_Source excerpt_.
:::::

[Python Edinburgh] Python for Data Analysis?

Mike Mineter m.mineter at ed.ac.uk
Mon Dec 22 12:58:56 CET 2014

To comment on the R or Python question....

As in Rob's case, the choice can be less to do with fundamental  
preference for R or Python and more to do with what libraries are  
already available for the kind of work to be done; and with what other  
libraries  I need to work.

A bridge does exist with RPy2 - I've only used that with simple R  
calculations being called from Python but success depended on a)  
having R installed with the necessary shared libraries being built, b)  
the correct version of readline. On one machine it worked easily; on  
another I decided just to translate small R functions to python  
instead of fighting the installations to get RPy2 to go.


Quoting Douglas Houston <douglasrhouston at googlemail.com> on Mon, 22  
Dec 2014 10:16:35 +0000:

> Oh no, not come across Pandas before, I'll add it to the list (sigh)...
> You're right about learning R being a struggle by the way.
> On 22 December 2014 at 08:07, Rob Schneider <rmschne at rmschneider.com> wrote:
>> Have this book (electronic version) and used it a lot. It's really about
>> Pandas (http://pandas.pydata.org) which is to me very interesting.
>> There are lots of web articles you can find of R vs. Pandas vs. Python and
>> all that.
>> For me, bottom line, is that I can plug in Pandas to the large Python app
>> I work with and use Pandas/Matplotlib to do a small bit of number crunching
>> with it ... rather than struggle to learn and integrate R.  As I see what
>> Pandas can do I'll only use more of it as time moves on.

:::::

_Jobs_.
1) According to the mailing list post, what tool provides a bridge between R and Python?
2) Please pick out every line of the records that contains the word "Toggle".
The mailing list post and the records come from separate sources.

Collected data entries
:::::

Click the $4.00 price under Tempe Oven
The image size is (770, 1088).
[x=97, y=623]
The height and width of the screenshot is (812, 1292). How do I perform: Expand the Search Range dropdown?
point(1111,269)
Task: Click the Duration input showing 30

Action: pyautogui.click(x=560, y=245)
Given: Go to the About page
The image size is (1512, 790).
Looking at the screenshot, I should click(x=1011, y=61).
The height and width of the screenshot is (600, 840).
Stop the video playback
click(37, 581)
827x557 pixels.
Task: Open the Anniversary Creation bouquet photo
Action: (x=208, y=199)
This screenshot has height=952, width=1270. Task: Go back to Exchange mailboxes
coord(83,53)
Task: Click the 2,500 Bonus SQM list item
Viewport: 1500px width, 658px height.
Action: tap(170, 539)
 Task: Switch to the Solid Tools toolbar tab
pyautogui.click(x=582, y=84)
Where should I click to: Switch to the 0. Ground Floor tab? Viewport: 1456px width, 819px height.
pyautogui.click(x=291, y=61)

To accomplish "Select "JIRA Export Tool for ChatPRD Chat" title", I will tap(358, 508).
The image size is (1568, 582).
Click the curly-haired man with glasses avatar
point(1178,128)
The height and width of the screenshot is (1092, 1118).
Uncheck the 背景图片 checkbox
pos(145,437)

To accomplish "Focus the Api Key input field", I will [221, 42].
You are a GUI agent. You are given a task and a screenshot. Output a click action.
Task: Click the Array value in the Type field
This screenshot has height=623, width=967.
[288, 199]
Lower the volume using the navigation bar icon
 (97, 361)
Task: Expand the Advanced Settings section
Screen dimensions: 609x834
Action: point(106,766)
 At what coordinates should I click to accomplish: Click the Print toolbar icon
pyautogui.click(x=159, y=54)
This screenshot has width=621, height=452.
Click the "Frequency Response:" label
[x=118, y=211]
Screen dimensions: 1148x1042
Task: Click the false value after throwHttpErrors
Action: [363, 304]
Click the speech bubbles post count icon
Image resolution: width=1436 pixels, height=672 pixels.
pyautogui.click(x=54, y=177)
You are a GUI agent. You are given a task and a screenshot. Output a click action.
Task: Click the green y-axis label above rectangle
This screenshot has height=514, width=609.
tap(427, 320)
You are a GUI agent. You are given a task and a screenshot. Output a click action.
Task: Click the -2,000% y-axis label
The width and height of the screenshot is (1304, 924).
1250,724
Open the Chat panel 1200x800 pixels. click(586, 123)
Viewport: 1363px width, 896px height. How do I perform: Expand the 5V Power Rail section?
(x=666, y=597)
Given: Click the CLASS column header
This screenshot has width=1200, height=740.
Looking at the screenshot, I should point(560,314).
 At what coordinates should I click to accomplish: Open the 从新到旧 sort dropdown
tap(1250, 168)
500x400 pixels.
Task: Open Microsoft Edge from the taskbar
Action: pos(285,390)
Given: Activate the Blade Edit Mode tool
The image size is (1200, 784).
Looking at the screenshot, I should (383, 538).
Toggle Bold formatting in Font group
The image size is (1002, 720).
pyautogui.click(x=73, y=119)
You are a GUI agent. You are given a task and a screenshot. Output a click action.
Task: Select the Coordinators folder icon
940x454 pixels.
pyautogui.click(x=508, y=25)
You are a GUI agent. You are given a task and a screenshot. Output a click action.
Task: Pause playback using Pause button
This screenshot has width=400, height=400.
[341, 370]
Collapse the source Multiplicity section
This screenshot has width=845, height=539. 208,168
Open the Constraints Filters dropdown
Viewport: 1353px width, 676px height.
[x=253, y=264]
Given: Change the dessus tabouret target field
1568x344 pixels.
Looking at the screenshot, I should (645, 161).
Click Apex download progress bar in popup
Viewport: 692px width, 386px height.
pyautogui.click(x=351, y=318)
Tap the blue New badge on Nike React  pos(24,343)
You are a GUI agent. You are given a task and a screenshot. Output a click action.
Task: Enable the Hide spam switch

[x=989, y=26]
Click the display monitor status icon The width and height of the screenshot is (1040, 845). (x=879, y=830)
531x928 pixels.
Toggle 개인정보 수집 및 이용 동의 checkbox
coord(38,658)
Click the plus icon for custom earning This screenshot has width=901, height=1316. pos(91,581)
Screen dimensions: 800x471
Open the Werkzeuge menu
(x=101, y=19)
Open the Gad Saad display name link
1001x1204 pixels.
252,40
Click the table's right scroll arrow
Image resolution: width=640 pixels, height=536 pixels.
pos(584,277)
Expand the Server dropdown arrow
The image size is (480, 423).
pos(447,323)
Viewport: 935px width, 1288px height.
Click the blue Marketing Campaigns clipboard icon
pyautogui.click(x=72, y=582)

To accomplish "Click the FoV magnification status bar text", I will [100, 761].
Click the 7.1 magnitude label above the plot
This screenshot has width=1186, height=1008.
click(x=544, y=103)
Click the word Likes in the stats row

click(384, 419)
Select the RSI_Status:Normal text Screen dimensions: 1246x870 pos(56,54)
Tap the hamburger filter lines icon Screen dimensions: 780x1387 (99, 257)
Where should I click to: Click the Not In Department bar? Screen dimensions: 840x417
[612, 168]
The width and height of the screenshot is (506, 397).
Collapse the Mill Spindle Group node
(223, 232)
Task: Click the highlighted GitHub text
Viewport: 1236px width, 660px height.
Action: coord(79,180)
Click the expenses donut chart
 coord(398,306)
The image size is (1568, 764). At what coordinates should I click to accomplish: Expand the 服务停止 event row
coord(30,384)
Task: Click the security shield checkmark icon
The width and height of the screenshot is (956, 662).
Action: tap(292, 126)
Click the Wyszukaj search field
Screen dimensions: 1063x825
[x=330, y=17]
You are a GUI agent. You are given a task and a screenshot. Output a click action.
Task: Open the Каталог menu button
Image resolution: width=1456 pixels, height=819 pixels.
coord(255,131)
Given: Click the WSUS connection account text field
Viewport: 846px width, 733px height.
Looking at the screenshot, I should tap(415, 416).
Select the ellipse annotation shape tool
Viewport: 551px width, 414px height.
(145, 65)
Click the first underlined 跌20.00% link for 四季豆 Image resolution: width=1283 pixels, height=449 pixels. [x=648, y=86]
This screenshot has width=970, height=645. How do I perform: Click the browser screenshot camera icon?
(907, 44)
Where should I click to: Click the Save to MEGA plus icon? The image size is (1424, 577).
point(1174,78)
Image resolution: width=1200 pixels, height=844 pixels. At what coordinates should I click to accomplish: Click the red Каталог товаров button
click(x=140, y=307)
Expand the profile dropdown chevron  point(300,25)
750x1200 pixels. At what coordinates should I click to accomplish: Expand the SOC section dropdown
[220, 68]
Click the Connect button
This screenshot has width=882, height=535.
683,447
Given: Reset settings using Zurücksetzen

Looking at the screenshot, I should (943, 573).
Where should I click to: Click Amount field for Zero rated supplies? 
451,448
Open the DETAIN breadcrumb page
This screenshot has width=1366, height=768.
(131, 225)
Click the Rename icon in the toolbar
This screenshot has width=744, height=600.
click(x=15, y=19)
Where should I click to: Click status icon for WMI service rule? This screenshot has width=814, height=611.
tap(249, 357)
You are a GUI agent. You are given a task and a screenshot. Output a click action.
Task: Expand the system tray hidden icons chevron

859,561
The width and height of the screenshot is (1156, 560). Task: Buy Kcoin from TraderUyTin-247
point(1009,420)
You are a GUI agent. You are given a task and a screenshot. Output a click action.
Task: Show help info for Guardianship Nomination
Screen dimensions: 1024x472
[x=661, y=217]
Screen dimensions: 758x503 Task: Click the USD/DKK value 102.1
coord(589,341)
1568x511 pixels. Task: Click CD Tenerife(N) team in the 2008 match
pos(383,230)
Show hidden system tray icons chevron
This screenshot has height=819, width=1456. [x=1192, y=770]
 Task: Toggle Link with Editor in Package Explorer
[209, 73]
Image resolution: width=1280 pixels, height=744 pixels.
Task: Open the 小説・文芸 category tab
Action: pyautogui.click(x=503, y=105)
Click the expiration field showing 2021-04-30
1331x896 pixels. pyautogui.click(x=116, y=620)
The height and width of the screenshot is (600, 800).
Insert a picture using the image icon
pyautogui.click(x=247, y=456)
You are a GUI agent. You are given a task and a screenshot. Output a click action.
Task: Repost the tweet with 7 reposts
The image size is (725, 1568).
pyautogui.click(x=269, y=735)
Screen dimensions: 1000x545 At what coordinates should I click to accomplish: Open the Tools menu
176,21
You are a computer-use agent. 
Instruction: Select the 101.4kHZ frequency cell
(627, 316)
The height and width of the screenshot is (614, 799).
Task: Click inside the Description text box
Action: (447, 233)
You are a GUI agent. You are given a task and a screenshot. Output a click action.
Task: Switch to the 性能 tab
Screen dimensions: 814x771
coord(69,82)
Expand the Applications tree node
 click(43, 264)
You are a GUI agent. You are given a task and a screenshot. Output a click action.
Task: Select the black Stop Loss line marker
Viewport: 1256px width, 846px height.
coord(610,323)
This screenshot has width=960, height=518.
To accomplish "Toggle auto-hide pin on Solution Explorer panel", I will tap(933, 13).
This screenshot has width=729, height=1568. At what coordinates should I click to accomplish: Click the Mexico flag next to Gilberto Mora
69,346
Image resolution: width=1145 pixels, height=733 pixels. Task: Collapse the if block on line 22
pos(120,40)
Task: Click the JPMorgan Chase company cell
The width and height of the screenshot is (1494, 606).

:::::

_Task-by-task results_.
1) RPy2

2)
Toggle Bold formatting in Font group
Toggle 개인정보 수집 및 이용 동의 checkbox
 Task: Toggle Link with Editor in Package Explorer
To accomplish "Toggle auto-hide pin on Solution Explorer panel", I will tap(933, 13).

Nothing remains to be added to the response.